** START OF ENTRIES PROVIDED **
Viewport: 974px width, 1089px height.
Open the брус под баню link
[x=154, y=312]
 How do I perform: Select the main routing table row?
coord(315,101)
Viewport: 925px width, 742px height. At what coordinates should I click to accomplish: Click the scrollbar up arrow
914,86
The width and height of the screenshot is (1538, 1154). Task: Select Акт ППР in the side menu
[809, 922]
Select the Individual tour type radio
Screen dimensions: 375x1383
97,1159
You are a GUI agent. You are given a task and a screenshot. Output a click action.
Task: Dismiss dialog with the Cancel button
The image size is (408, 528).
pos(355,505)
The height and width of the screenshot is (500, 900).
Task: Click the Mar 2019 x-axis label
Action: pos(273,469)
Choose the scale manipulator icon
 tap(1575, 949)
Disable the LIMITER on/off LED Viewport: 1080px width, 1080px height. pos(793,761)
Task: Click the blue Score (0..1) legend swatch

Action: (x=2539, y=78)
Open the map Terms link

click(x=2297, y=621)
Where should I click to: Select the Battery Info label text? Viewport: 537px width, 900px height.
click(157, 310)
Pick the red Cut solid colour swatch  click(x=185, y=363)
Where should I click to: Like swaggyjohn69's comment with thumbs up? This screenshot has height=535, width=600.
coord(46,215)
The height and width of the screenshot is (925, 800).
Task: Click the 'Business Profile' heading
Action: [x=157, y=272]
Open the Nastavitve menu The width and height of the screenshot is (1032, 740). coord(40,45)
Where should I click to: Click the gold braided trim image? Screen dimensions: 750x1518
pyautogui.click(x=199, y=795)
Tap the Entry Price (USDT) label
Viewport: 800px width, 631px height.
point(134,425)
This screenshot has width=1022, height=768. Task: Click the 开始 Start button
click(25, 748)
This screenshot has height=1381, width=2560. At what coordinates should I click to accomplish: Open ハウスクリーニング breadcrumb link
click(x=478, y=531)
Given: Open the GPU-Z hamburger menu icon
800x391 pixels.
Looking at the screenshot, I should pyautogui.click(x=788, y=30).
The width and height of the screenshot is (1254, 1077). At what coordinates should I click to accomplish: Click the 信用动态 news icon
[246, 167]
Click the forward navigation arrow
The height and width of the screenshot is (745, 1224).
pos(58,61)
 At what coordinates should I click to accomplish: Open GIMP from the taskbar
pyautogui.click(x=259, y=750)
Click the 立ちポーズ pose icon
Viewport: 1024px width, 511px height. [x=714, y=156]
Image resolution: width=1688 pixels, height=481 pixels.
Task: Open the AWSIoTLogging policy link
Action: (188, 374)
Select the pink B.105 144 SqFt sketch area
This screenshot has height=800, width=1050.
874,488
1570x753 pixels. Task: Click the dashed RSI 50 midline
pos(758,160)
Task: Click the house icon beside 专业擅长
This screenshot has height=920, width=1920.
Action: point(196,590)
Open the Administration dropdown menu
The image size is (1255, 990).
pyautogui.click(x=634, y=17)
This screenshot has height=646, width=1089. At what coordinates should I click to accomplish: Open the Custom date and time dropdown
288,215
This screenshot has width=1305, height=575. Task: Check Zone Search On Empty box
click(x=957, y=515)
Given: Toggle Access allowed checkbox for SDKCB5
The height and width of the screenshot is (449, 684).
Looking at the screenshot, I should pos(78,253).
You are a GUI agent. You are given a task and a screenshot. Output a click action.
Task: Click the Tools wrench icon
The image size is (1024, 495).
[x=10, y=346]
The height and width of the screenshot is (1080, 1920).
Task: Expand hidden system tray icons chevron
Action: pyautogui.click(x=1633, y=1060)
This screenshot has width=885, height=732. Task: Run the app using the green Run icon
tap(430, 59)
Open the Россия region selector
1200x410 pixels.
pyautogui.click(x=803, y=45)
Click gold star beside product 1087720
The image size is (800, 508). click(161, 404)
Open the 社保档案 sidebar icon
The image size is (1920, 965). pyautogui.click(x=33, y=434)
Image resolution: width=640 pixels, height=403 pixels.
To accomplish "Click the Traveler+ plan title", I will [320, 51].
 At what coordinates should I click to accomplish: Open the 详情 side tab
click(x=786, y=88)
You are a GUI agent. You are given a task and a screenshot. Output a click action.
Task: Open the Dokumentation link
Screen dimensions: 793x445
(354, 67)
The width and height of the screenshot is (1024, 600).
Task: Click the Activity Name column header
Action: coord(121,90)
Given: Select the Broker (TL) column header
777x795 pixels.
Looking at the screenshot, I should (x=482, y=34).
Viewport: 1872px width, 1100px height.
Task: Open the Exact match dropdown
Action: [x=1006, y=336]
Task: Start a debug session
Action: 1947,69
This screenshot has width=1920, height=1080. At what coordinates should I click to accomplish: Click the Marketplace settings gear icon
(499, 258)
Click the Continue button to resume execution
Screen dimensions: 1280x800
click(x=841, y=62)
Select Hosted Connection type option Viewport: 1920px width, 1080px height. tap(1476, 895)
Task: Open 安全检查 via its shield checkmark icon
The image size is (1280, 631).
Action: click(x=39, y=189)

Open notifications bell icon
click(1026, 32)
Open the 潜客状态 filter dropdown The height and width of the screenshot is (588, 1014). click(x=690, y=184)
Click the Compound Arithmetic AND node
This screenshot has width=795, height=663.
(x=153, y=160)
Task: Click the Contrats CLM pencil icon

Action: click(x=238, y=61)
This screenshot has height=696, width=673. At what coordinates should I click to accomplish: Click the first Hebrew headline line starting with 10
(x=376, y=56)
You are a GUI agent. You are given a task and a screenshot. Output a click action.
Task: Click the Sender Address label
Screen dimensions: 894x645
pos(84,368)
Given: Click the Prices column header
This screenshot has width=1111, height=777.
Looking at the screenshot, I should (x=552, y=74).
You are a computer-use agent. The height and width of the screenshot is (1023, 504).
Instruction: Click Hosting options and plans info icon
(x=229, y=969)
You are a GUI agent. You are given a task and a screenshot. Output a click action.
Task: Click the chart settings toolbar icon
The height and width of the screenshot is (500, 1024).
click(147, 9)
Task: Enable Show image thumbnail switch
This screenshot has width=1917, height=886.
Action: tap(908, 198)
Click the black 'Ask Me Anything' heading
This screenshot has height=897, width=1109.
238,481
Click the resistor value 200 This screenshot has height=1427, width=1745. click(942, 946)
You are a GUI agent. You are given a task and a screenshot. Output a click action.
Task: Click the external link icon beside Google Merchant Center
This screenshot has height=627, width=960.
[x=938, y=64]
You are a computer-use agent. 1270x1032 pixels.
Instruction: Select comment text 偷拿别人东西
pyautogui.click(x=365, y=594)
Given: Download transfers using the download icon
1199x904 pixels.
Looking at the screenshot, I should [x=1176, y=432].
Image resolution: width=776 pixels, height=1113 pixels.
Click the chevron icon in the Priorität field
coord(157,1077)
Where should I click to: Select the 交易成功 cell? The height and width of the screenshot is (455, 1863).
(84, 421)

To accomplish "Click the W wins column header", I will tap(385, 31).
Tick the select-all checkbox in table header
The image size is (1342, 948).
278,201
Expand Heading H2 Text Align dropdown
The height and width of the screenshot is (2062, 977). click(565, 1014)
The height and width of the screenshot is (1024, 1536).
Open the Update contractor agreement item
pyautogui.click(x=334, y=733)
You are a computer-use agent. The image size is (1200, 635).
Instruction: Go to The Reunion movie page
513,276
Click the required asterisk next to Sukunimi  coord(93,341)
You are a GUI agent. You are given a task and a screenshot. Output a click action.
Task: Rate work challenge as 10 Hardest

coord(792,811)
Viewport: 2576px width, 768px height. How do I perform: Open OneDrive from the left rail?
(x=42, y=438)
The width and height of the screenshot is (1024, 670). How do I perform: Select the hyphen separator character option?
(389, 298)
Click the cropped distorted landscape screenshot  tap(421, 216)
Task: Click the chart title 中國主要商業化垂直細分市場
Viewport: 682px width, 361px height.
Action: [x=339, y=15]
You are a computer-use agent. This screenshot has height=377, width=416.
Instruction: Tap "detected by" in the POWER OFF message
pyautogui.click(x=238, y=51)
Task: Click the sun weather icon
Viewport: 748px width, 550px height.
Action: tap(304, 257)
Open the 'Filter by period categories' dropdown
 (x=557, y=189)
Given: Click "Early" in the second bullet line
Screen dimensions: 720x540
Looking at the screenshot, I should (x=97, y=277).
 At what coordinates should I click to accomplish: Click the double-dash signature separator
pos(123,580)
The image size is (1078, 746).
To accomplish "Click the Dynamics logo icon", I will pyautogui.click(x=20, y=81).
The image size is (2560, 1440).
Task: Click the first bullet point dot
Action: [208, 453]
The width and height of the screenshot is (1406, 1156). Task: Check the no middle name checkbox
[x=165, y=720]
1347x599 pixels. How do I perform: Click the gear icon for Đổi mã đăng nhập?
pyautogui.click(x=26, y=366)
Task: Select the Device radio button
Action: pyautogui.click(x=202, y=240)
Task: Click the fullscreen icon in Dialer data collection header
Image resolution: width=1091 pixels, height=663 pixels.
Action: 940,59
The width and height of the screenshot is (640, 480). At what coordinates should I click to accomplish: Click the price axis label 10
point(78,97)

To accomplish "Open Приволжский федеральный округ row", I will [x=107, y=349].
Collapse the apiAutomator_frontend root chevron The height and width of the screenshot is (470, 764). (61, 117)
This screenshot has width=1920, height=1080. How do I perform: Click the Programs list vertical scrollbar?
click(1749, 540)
** END OF ENTRIES PROVIDED **
### REQUIREMENTS
Repeat the lines of the material word for word, starting at the line that contains "The image size is (1078, 746)." and ending at the line that contains "Action: [208, 453]".

### SOLUTION BELOW
The image size is (1078, 746).
To accomplish "Click the Dynamics logo icon", I will pyautogui.click(x=20, y=81).
The image size is (2560, 1440).
Task: Click the first bullet point dot
Action: [208, 453]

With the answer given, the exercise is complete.